> **Work instructions**
Transcribe the line that contains "The width and" and every line after it to the end of the records, exactly and nothing else. Skip the pictures.

________________

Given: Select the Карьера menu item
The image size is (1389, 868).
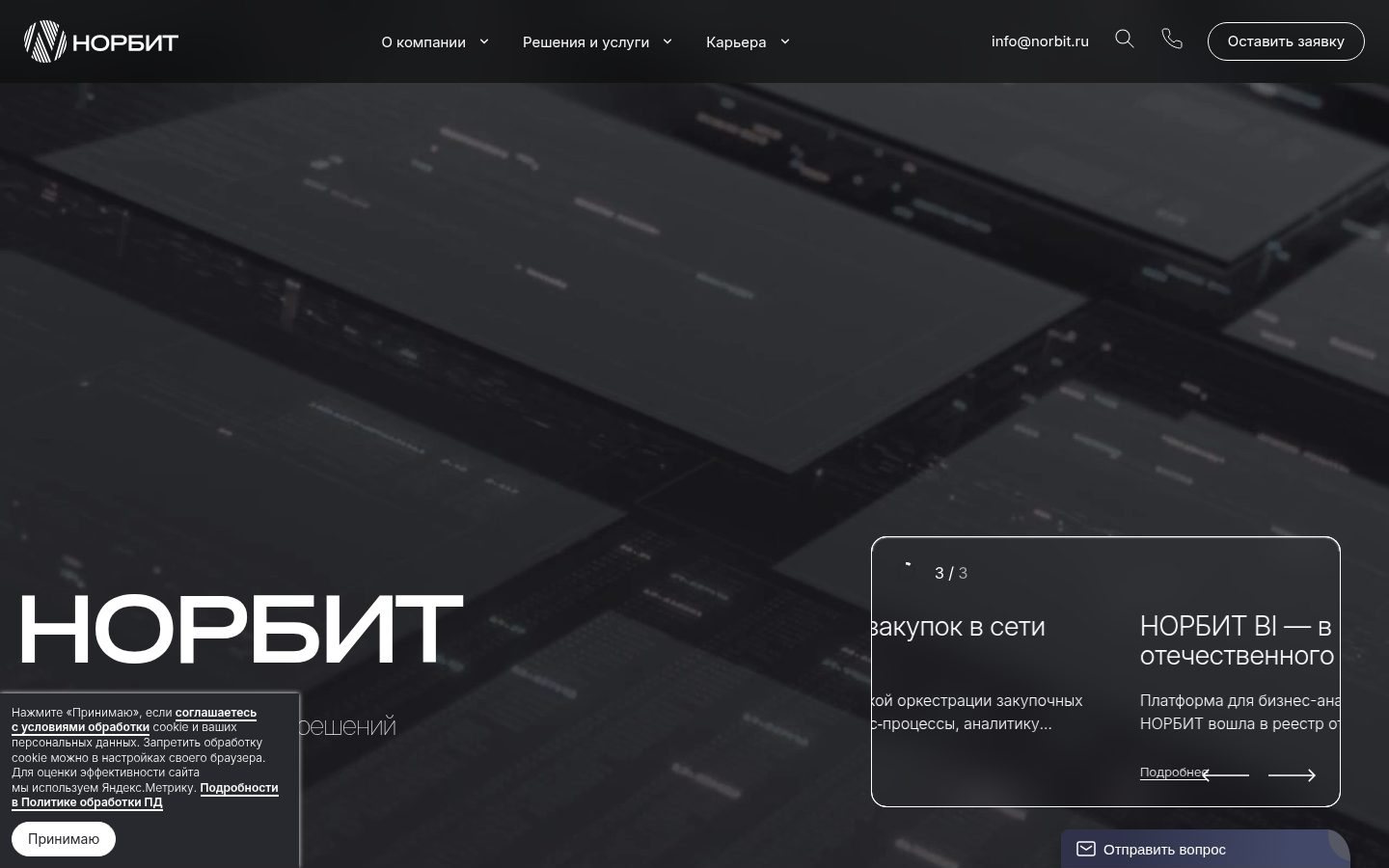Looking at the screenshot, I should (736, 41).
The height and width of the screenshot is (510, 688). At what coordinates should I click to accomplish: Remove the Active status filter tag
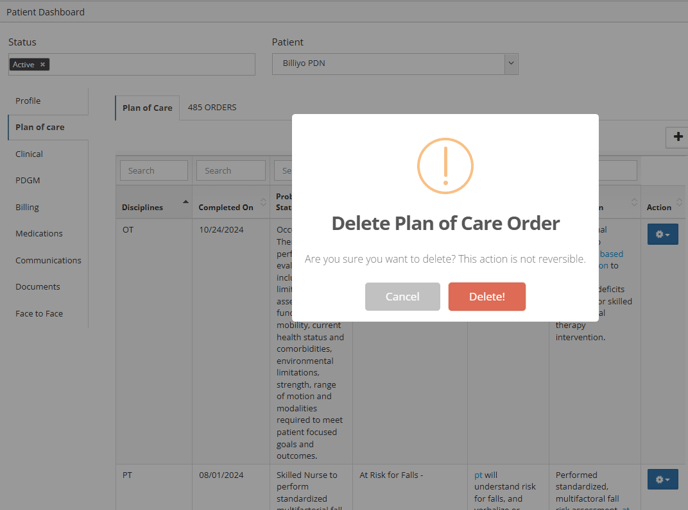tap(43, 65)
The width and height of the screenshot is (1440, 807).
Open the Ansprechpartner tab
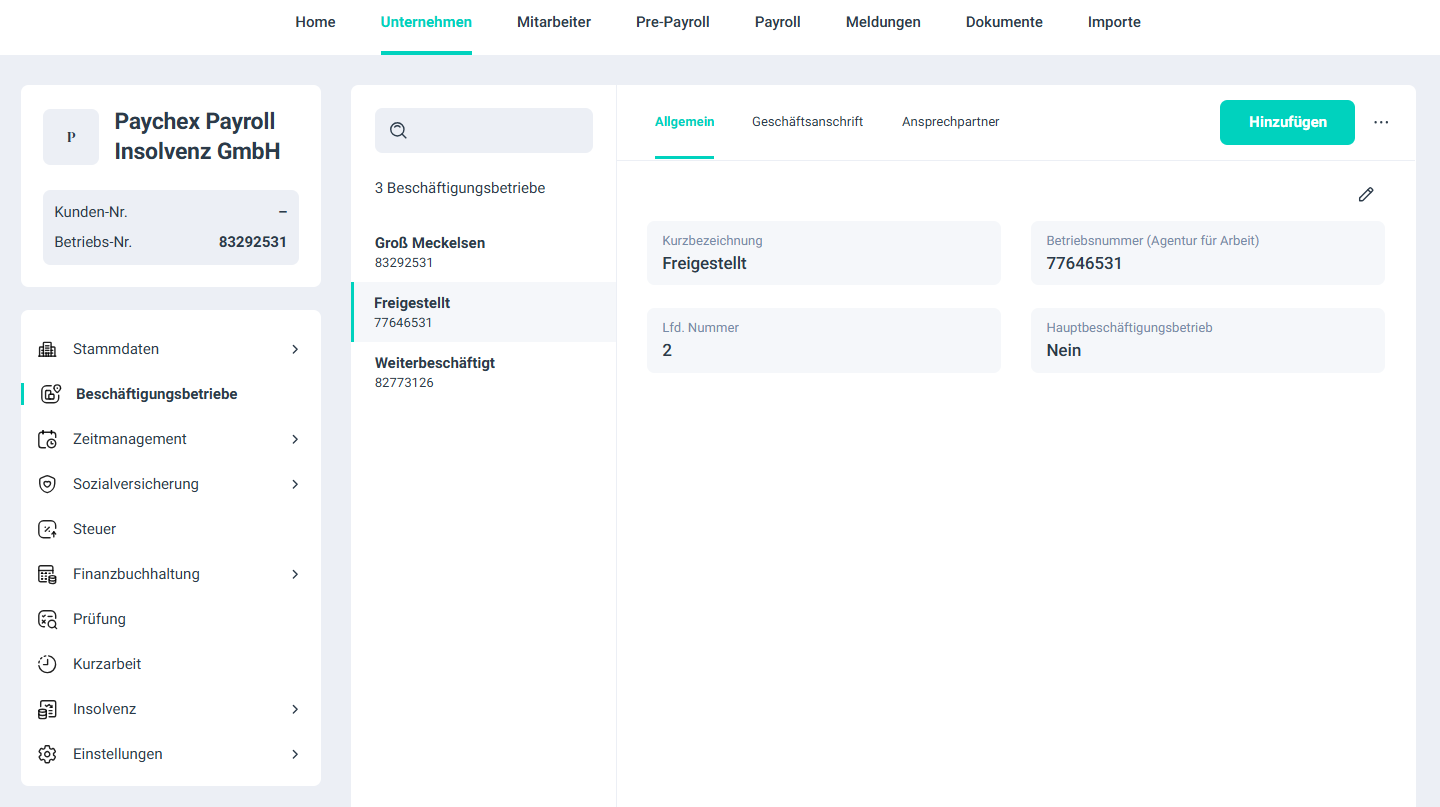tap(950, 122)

________________

> **Problem solution**
The width and height of the screenshot is (1440, 807).
Open the Ansprechpartner tab
tap(950, 122)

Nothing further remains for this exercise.